With your life that is...more specifically a career.
I am early-mid 20s and graduated this year with a first class degree in a stem subject (life sciences) and now am an at an utter loss as to what to do with myself. I know very few people have a 'dream job' so im not unusual in that respect but i just dont know how to commit my attention to one path when im so unsure.
I currently work at a primary school in a supportive role. Its very low stress, quite long hours but generally good fun...although the pay is crap with no prospect of progression and i definiately dont feel like im using my brain anywhere near enough. I have always thought about teaching (more inclined towards secondary), but have only ever heard negative experiences with everyone trying to put you off. I am subsequently terrified to commit to a PGCE and have convinced myself I could never hack the hours or the stress...i do admit my confidence holds me back a lot of the time.

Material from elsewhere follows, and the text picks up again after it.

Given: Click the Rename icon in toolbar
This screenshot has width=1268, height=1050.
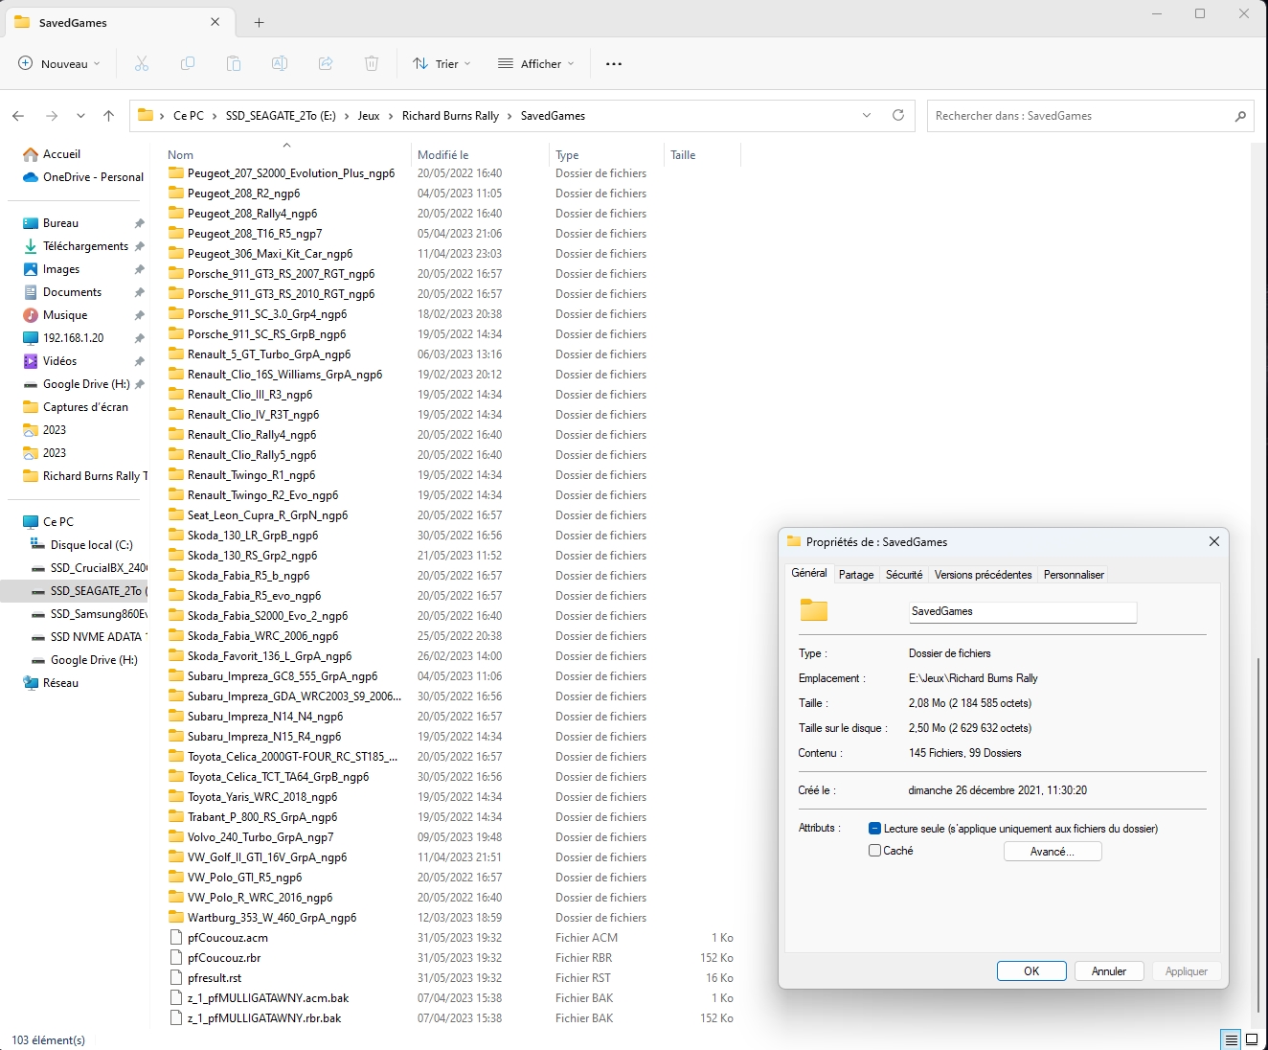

The problem is I dont really know if i can see myself doing anything else. The idea of a monday to friday 9-5, 20 days leave per year corporate job is honestly soul destroying, I really dont think i could cope with being stuck in an office and am not cut throat enough or business minded at all. All these high flying graduate schemes that everyone is fighting over honestly dont appeal at all they sound awful to me. There must be more to life than making profit for someone else and slaving away just to pay bills.

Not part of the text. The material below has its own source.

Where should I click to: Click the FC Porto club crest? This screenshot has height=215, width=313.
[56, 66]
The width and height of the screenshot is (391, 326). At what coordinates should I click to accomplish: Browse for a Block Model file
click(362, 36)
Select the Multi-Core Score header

I have had issues with my mental health in the past and now I really try to prioritise being happy...I dont want to be miserable for most of life and live only for the weekends, whats the point!
My biggest issue right now is commiting to a direction. I spend every spare minute researching different fields, looking up roles, reading forums and my head is just spinning...how do i ever chose the right path! I feel a bit like time is slipping away from me and im not moving forward at all.
Does anyone have any advice at all for someone in my position? Even if its just something that would help me rationalise and not spiral into a panic about my future.